• [Exercise brief]: Print each entry below precisely as shown.

• [Records supplied]:

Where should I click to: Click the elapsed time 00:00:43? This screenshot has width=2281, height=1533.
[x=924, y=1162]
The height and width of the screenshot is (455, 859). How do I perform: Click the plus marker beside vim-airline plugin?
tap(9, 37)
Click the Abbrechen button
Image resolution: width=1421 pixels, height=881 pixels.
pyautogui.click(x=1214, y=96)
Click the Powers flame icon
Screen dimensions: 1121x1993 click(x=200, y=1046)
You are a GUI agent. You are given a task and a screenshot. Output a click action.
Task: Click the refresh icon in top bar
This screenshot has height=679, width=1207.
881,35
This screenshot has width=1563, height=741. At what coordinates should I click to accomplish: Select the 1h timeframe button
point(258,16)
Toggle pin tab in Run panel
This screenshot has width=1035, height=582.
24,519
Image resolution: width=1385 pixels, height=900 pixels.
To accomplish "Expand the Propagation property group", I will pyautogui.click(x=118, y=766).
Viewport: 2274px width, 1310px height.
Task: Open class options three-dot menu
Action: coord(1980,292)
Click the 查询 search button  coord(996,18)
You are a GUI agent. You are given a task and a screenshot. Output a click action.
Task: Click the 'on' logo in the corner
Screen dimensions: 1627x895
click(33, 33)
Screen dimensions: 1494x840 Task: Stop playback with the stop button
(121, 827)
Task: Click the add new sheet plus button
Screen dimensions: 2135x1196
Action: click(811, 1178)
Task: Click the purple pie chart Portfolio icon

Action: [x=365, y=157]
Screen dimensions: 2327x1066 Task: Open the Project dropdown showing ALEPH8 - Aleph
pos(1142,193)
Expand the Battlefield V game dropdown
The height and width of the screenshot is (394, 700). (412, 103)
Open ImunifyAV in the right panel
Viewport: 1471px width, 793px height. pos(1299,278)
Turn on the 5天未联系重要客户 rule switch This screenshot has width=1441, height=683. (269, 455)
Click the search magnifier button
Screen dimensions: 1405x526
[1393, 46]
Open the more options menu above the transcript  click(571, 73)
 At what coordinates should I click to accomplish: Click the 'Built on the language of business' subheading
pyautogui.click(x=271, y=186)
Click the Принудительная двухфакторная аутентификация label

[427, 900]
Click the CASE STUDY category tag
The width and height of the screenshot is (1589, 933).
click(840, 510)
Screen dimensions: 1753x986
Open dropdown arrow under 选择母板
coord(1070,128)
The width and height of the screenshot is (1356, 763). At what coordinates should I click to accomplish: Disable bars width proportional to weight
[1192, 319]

• [Solved exercise]:
Where should I click to: Click the elapsed time 00:00:43? This screenshot has width=2281, height=1533.
[x=924, y=1162]
The height and width of the screenshot is (455, 859). How do I perform: Click the plus marker beside vim-airline plugin?
tap(9, 37)
Click the Abbrechen button
Image resolution: width=1421 pixels, height=881 pixels.
pyautogui.click(x=1214, y=96)
Click the Powers flame icon
Screen dimensions: 1121x1993 click(x=200, y=1046)
You are a GUI agent. You are given a task and a screenshot. Output a click action.
Task: Click the refresh icon in top bar
This screenshot has height=679, width=1207.
881,35
This screenshot has width=1563, height=741. At what coordinates should I click to accomplish: Select the 1h timeframe button
point(258,16)
Toggle pin tab in Run panel
This screenshot has width=1035, height=582.
24,519
Image resolution: width=1385 pixels, height=900 pixels.
To accomplish "Expand the Propagation property group", I will pyautogui.click(x=118, y=766).
Viewport: 2274px width, 1310px height.
Task: Open class options three-dot menu
Action: coord(1980,292)
Click the 查询 search button  coord(996,18)
You are a GUI agent. You are given a task and a screenshot. Output a click action.
Task: Click the 'on' logo in the corner
Screen dimensions: 1627x895
click(33, 33)
Screen dimensions: 1494x840 Task: Stop playback with the stop button
(121, 827)
Task: Click the add new sheet plus button
Screen dimensions: 2135x1196
Action: click(811, 1178)
Task: Click the purple pie chart Portfolio icon

Action: [x=365, y=157]
Screen dimensions: 2327x1066 Task: Open the Project dropdown showing ALEPH8 - Aleph
pos(1142,193)
Expand the Battlefield V game dropdown
The height and width of the screenshot is (394, 700). (412, 103)
Open ImunifyAV in the right panel
Viewport: 1471px width, 793px height. pos(1299,278)
Turn on the 5天未联系重要客户 rule switch This screenshot has width=1441, height=683. (269, 455)
Click the search magnifier button
Screen dimensions: 1405x526
[1393, 46]
Open the more options menu above the transcript  click(571, 73)
 At what coordinates should I click to accomplish: Click the 'Built on the language of business' subheading
pyautogui.click(x=271, y=186)
Click the Принудительная двухфакторная аутентификация label

[427, 900]
Click the CASE STUDY category tag
The width and height of the screenshot is (1589, 933).
click(840, 510)
Screen dimensions: 1753x986
Open dropdown arrow under 选择母板
coord(1070,128)
The width and height of the screenshot is (1356, 763). At what coordinates should I click to accomplish: Disable bars width proportional to weight
[1192, 319]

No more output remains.